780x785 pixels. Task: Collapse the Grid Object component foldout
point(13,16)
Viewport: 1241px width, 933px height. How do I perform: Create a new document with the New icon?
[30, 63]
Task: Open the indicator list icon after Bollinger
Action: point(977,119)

:::

### Task requirements
Reproduce the material above precisely, omitting nothing.

### Answer to this task
780x785 pixels. Task: Collapse the Grid Object component foldout
point(13,16)
Viewport: 1241px width, 933px height. How do I perform: Create a new document with the New icon?
[30, 63]
Task: Open the indicator list icon after Bollinger
Action: point(977,119)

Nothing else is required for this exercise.